Pourquoi un biologiste marin s’intéresse-t-il à l’intelligence artificielle ? Laurent Vigliola, chargé de recherche en écologie marine, indique qu’aujourd’hui, les biologistes ont accès à des capteurs électroniques, “qui sont en train de révolutionner le métier.” Comme ils génèrent de l’information numérique, ils aimeraient que ce soit traité par l’IA. C’est la révolution de la microélectronique qui permet l’IA. Mesurer la biodiversité, c’est mesurer les espèces et en Calédonie, il y en a 2200 selon Laurent Vigliola. 

Voilà maintenant une dizaine d’années que les biologistes marins plongent, avec un crayon de papier et une ardoise, pour recenser les poissons. “C’est super sympa, mais c’est assez archaïque !” rigole-t-il. L’ADN environnemental révolutionne le domaine. L’eau de mer est récupérée à l’aide d’un tube, qui contient l’ADN de tout ce qu’il y a dans l’eau, comme par exemple les poissons, les planctons, les algues etc. L’eau est ensuite filtrée en laboratoire pour démontrer toute la vie qui se trouve dans l’océan et c’est là que la microélectronique fait son chemin. Le filtre est placé dans un séquenceur pour produire l’ADN, on peut ainsi “découvrir la biodiversité à des niveaux qu’on ne soupçonnait pas jusqu’à maintenant.” 

Autre technologie qui a fait ses preuves : une caméra placée sous l’eau, pour filmer les espèces.

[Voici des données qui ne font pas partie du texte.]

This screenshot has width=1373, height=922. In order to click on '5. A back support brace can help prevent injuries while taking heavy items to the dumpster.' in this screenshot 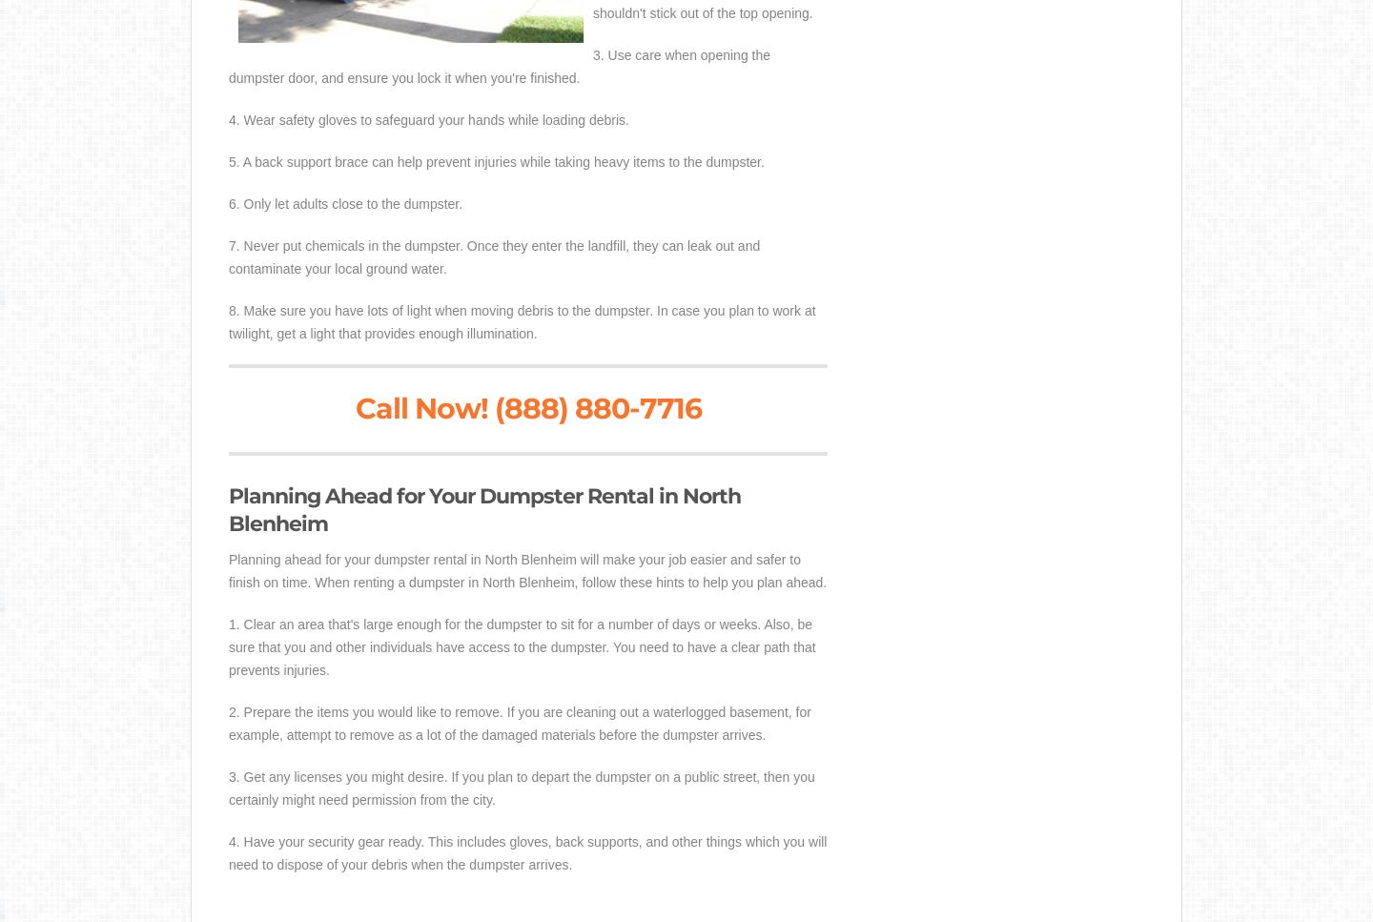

Point commun avec l’ADN environnemental : on peut les déployer partout, découvrir mais aussi étudier des environnements et des espèces inaccessibles jusqu’alors. En guise d’exemple, Laurent évoque les nautiles, qui vivent généralement dans les profondeurs de l’océan. “En filtrant de l’eau, on va pouvoir capter l’ADN de ces nautiles et en les filmant, on va pouvoir les mesurer.” Bonus : l’ADN environnemental est particulièrement puissant pour mesurer les espèces rares.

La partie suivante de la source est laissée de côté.